What this task involves
Go through the records and report each line holding the string "computer".

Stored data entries
++++++

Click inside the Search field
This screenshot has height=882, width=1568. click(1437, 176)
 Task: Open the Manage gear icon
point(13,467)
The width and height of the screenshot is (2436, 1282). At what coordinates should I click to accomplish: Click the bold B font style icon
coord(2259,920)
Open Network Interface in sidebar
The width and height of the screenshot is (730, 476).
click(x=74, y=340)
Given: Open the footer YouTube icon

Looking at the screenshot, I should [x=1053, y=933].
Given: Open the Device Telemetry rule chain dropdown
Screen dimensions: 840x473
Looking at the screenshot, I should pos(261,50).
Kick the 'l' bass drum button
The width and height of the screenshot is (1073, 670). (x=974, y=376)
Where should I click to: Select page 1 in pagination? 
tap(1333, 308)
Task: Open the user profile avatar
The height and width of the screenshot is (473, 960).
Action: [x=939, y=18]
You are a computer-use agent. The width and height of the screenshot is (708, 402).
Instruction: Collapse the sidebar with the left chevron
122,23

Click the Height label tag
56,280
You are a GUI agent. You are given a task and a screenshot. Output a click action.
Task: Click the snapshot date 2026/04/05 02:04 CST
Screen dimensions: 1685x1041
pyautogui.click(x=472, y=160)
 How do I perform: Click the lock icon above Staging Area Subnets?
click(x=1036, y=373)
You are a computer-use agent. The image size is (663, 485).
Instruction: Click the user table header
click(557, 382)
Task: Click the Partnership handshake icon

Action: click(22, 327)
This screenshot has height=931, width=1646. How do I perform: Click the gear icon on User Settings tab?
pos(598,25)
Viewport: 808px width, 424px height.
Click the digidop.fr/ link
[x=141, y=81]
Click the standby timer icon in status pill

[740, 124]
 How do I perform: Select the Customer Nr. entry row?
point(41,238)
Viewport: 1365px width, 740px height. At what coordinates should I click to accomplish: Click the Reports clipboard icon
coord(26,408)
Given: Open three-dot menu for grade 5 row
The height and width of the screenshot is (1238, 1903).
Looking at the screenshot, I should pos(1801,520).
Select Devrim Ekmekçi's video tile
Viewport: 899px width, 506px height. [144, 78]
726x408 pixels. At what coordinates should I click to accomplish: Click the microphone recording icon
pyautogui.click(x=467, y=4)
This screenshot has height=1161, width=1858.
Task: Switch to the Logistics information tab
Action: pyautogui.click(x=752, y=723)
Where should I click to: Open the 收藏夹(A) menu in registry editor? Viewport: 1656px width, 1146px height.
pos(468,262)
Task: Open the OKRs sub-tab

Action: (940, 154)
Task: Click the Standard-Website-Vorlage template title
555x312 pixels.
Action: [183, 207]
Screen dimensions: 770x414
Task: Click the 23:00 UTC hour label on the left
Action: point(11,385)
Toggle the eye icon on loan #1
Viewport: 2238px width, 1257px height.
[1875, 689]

++++++

Exercise result
You are a computer-use agent. The width and height of the screenshot is (708, 402).
You are a computer-use agent. The image size is (663, 485).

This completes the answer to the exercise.